Name of God remains in most Swiss cantonal constitutions


Central Europe


General view of the Swiss parliament during a night debate. Photo AFP, Fabrice Coffrini

A Swiss Parliament Committee has rejected the removal of the name of God from the Constitution. However, the cantons of Neuchâtel and Geneva agreed to the proposal.

"In the name of God Almighty! The Swiss people and the Swiss cantons, conscious of their responsibility for Creation, (...) hereby adopt the following Constitution." This is how the preamble to the Swiss Federal Constitution begins. Much to the displeasure of MP Fabian Molina. The member of the National Council, one of the chambers of the Swiss Parliament, earlier submitted a initiative to amend the text.

Molina wanted to remove the divine reference and replace "Creation" with "the environment". In his view, the current opening line excludes people of non-Christian faiths and non-believers and thus runs counter to the freedom of faith and conscience guaranteed by the Constitution.


However, on 25 February, the Political Institutions Committee voted against the draft by 14 votes to 6 Evangeliques.info reports. "The committee considers the invocation in the preamble as a sign of humility because no one can claim to be all-powerful," the elected representatives said in a statement. "It is a traditional element of the Constitution which should not be understood in a strict Christian sense."
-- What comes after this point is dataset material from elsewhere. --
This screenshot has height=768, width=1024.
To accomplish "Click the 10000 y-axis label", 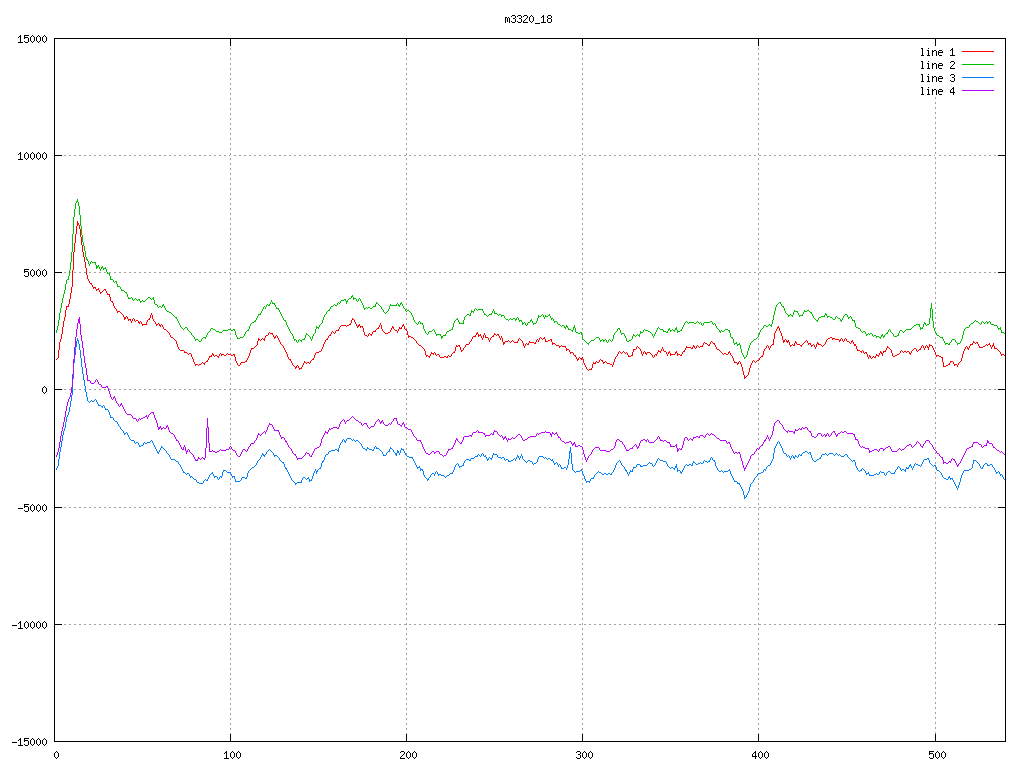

Nevertheless, two of the nineteen cantons, Neuchâtel and Geneva, decided to remove all religious references from their cantonal constitutions. The people of the canton of Neuchâtel say they are "conscious of their responsibilities towards the human person", while the people of Geneva express their gratitude for "their humanist, spiritual, cultural and scientific heritage".

"In the name of God Almighty!" was the opening line of the preamble to the Swiss Constitution since 1848.